The '60s, again.
KEVIN MATTSON HAS written a provocative article about the 1960s and '70s ["Goodbye to All That," April] that suggests that the real legacy of the period belongs not to the liberal left but to conservatives and their organizing and infrastructure building. Particularly important is his emphasis that little was accomplished by the "expressive politics" of the time or by the protest mentality, which was "too fleeting and spasmodic." But while we think his emphasis on organizing and infrastructure building is tonic for the present and future, he arrives at that emphasis via a comic-book caricature of the '60s.
First, the '60s was, more than most eras, full of a wide variety of currents and crosscurrents, tendencies and countertendencies that shifted nearly year by year, and none was representative of a leftist mainstream for more than a year or so.
Second, Mattson has a narrow concept of history and of what was and might have been accomplished by the civil-rights, women's, and other movements of the time. There is both more contingency and more inevitability, in history than Mattson's sense of "all that" allows.

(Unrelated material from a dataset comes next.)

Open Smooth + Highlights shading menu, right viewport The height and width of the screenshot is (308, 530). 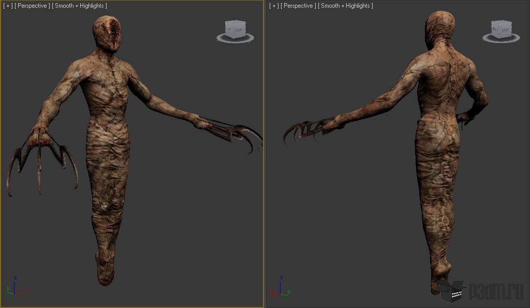coord(345,6)
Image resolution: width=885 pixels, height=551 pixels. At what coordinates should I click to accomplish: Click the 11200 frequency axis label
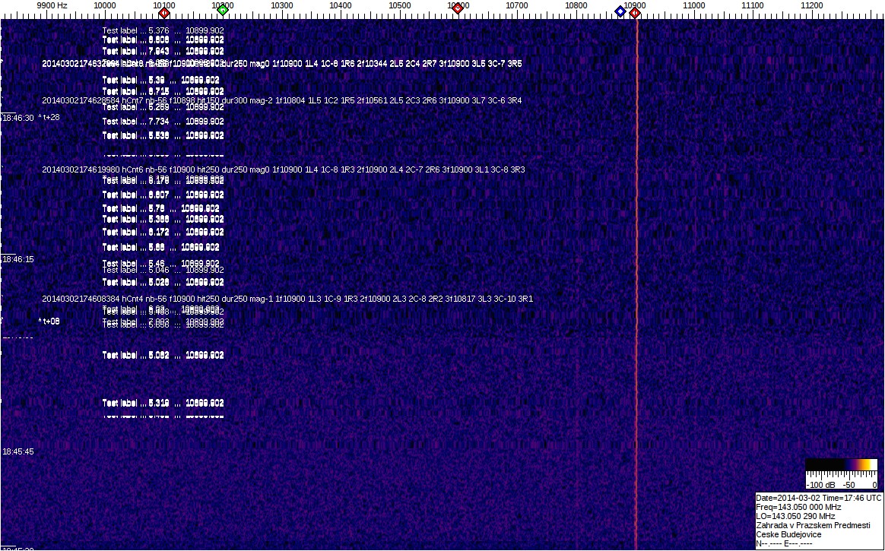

Finally, Mattson is wrong that there wasn't much organizing and institution building during the period. He needs to look no further than the labor movement, where there was a dramatic growth of union/political organizing in the public sector.
Among the mistakes the liberal left made then was to speak down to the working class and its struggles and institutions. Left politics became more expressive and less strategic as the opportunities for real change diminished in the '70s, and much of that expressiveness demeaned and stereotyped white workers and southerners. There are class and cultural reasons that made this almost inevitable then, but there was also real racism and sexism that did not often respond to subtlety.
Mattson has productively built upon an emerging discussion of how the negative legacy of the '60s limits our future, but there's more to that legacy than is dreamed of in his philosophy.